▶ **PROBLEM TO SOLVE**
Word for word, restate each of the entries below, and drop every picture.
=== Begin Enclosure ===
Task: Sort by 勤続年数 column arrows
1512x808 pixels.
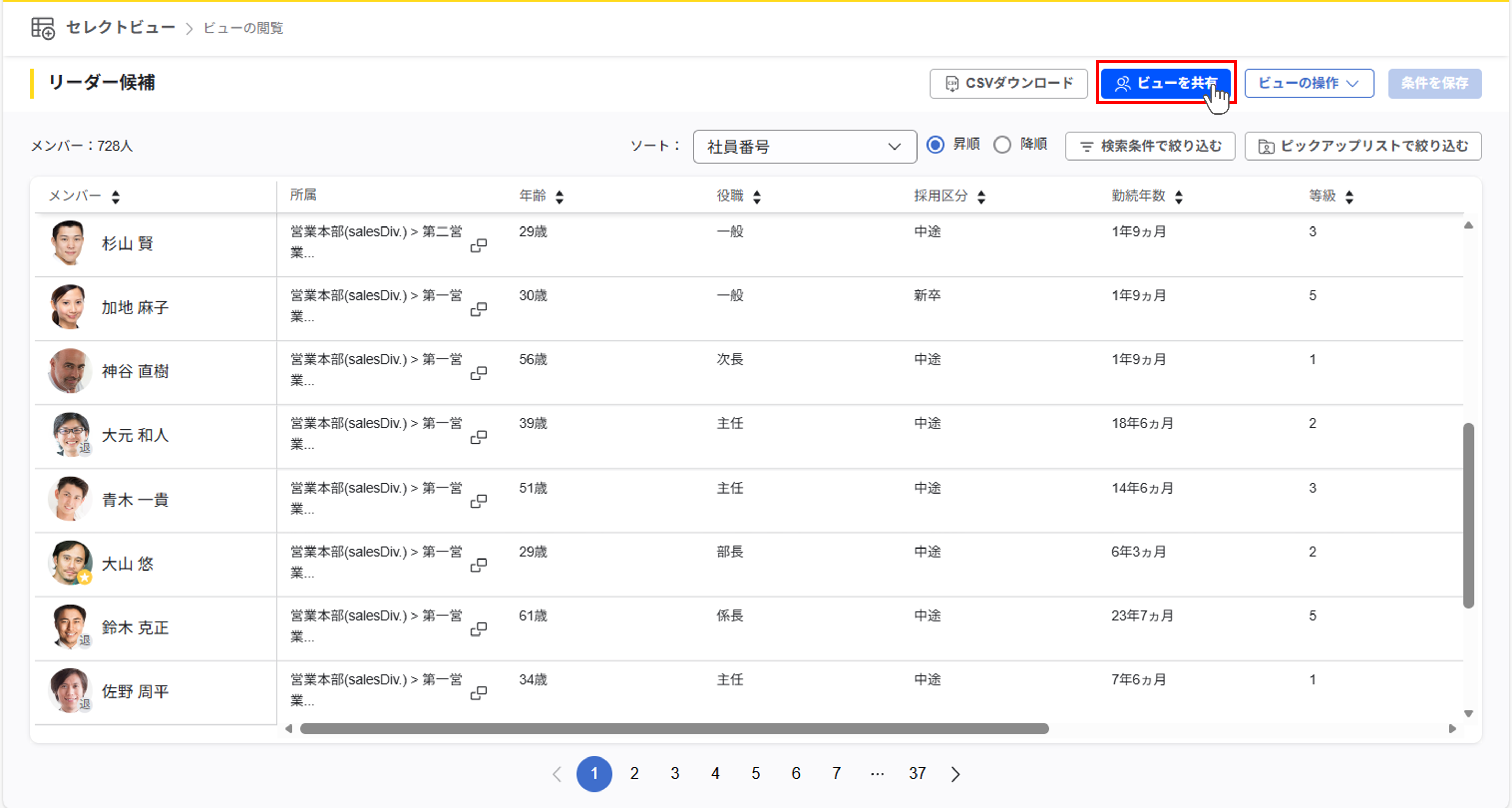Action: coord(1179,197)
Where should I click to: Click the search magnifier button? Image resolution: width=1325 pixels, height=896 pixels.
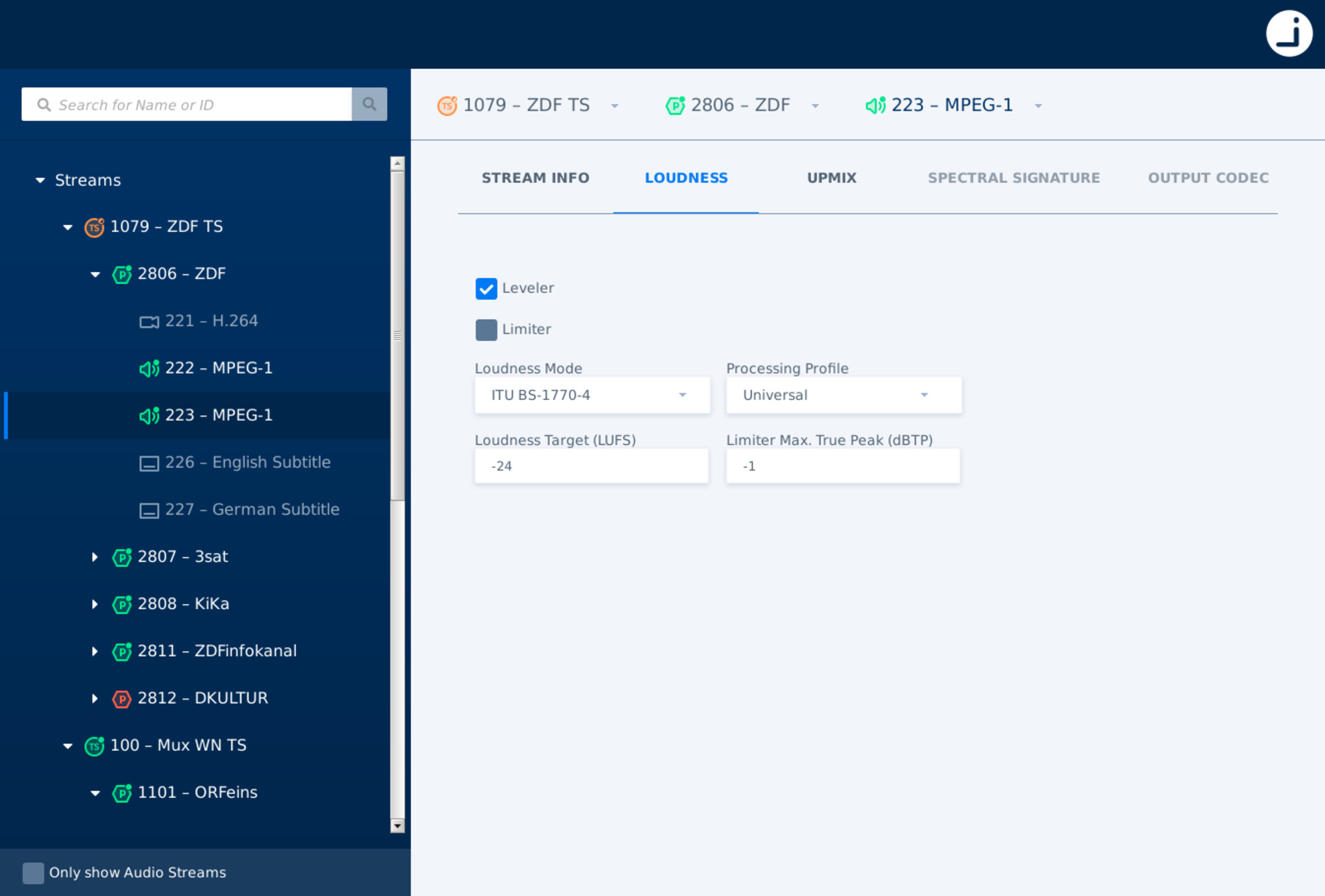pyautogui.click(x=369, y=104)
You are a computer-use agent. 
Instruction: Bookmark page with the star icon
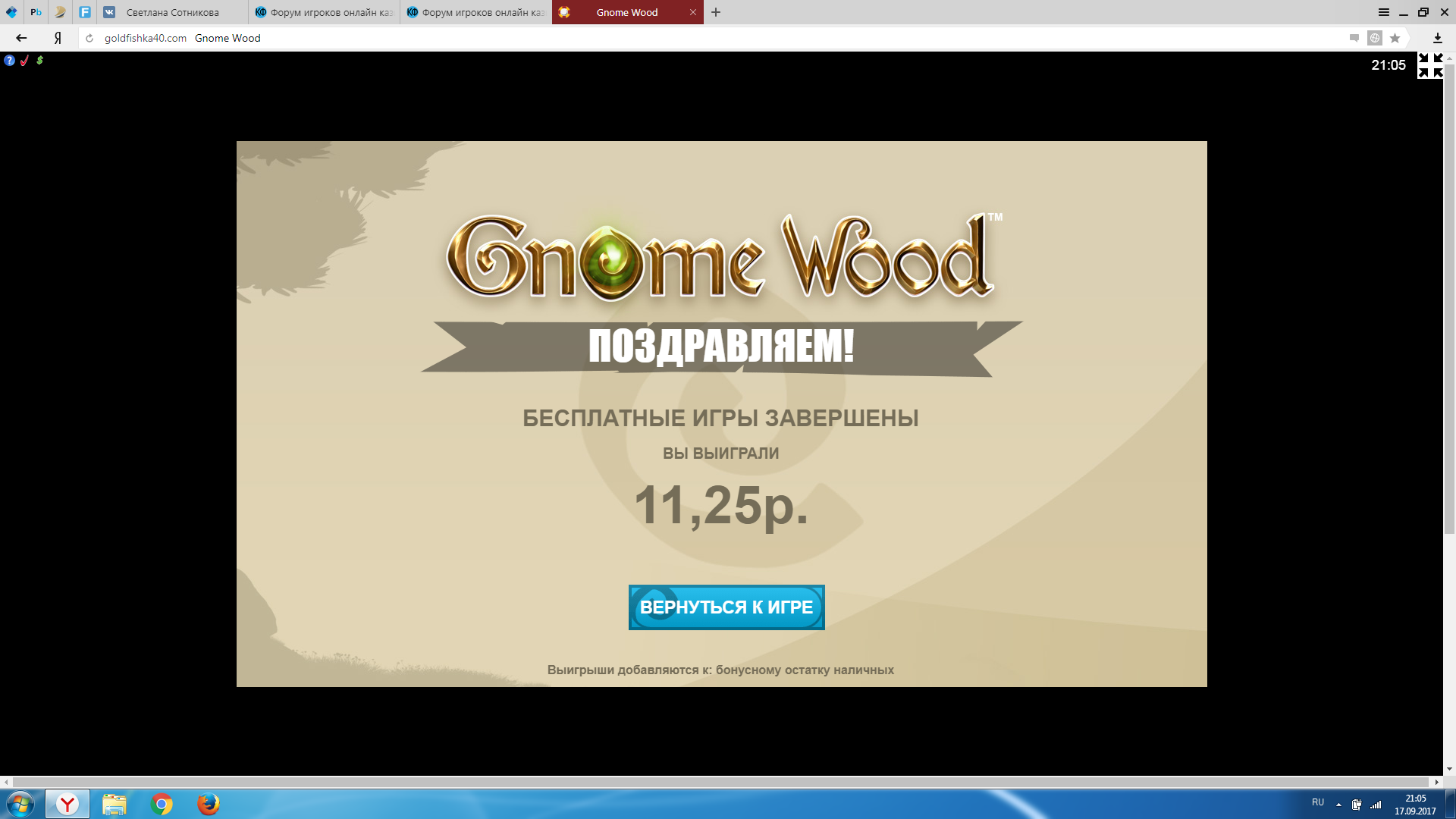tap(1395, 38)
=== End Enclosure ===
▶ **RESPONSE AREA**
Task: Sort by 勤続年数 column arrows
1512x808 pixels.
Action: coord(1179,197)
Where should I click to: Click the search magnifier button? Image resolution: width=1325 pixels, height=896 pixels.
pyautogui.click(x=369, y=104)
You are a computer-use agent. 
Instruction: Bookmark page with the star icon
tap(1395, 38)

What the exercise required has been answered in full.